Function of androgen receptor trapped clone-27 in prostate cancer cells.

摘要

The Androgen Receptor (AR) directs androgen-regulated biological processes such as prostate development and prostate cancer progression, as well as resistance to antiandrogen therapy by regulating specific transcriptional programs. In the prostate, Androgen Receptor Trapped clone-27 (ART-27) is an epithelial cell-specific protein that binds and modulates the transcriptional activity of AR. ART-27 expression is upregulated during prostate development, and often downregulated in prostate cancer. Moreover, ART-27 overexpression suppresses proliferation of prostate cancer (LNCaP) cells, suggesting that in the prostate, ART-27 likely functions as a tumor suppressor via an unknown mechanism.;I have identified a cell type-specific mechanism governing the transcription of ART-27 that likely operates during prostate development. I also provide evidence suggesting that ART-27 functions as an AR corepressor in LNCaP cells -- a role that is consistent with its putative tumor suppressor function in the prostate -- by defining the impact of ART-27 loss on androgen-regulated transcription on a genome-wide scale. I have further established the functional relevance for ART-27 in antiandrogen response in LNCaP cells.

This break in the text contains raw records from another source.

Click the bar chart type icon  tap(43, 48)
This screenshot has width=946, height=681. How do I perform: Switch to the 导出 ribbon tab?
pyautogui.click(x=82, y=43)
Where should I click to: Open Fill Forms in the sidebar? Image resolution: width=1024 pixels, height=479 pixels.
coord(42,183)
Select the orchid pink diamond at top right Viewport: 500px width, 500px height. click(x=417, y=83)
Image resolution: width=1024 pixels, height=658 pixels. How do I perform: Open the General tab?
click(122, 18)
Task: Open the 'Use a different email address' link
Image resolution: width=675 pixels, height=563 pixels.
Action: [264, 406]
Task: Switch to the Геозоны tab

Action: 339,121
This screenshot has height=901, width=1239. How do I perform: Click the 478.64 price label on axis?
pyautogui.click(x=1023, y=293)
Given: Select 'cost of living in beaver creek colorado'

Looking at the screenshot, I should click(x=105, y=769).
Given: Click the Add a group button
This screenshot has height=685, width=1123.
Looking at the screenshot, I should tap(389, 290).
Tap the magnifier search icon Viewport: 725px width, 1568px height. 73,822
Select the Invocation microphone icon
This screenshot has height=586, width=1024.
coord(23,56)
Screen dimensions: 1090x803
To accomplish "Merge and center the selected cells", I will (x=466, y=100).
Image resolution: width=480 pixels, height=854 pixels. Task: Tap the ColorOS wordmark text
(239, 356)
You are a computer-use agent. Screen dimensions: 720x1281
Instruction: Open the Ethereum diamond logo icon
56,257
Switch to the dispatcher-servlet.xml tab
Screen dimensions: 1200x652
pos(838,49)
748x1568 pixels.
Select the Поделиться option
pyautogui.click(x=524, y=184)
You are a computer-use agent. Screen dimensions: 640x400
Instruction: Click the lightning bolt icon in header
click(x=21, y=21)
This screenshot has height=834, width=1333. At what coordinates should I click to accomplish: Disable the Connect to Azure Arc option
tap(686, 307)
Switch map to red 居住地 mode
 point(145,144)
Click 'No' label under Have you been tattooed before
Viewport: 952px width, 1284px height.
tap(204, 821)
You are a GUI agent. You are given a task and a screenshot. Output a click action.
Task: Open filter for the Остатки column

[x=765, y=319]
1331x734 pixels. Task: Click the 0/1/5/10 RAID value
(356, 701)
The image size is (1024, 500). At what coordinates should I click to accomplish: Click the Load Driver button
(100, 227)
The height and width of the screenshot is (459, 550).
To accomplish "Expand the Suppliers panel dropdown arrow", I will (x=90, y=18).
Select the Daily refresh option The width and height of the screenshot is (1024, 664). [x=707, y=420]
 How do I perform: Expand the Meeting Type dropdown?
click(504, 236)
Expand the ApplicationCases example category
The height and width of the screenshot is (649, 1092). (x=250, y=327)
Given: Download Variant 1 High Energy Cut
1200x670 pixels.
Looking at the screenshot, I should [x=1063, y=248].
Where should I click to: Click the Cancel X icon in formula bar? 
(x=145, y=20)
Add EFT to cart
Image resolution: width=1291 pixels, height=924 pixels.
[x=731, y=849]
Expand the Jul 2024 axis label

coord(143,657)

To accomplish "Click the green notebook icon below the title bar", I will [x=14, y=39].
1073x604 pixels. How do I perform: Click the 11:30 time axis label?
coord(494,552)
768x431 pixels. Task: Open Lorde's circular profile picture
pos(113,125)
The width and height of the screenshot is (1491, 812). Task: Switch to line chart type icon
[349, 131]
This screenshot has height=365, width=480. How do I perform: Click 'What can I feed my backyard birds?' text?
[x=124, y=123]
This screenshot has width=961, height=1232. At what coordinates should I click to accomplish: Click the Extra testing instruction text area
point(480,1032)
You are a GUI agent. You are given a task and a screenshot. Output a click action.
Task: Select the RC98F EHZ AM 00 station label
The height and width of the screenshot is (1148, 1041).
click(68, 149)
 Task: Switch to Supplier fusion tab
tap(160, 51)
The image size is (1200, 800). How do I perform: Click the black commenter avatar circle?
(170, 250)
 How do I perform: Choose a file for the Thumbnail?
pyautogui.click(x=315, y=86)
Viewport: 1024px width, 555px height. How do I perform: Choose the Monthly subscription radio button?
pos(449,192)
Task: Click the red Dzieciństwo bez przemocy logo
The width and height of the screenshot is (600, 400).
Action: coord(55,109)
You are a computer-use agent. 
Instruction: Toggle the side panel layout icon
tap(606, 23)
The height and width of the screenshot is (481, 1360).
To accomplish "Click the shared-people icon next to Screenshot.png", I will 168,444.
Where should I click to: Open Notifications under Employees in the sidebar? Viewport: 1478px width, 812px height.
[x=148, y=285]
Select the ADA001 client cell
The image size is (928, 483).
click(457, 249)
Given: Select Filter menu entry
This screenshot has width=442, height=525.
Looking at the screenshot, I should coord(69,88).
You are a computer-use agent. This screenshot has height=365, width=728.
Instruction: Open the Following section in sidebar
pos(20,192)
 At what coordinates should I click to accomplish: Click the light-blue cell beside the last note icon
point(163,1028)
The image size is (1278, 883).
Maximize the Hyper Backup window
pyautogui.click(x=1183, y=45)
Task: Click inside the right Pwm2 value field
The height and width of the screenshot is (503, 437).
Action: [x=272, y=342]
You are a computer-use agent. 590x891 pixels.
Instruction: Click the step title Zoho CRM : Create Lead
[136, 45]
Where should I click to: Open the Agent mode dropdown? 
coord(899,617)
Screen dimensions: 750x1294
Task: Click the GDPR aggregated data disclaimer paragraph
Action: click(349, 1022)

My work also investigated the importance of the ART-27-binding proteins, Unconventional prefoldin Rpb5-interactor (URI) and S-phase Kinase-associated protein 2 (SKP2) in androgen-dependent transcription. Collectively, my findings demonstrate that ART-27, in concert with URI and/or SKP2, suppresses AR-mediated gene transcription and in turn androgen-dependent proliferation of prostate cells.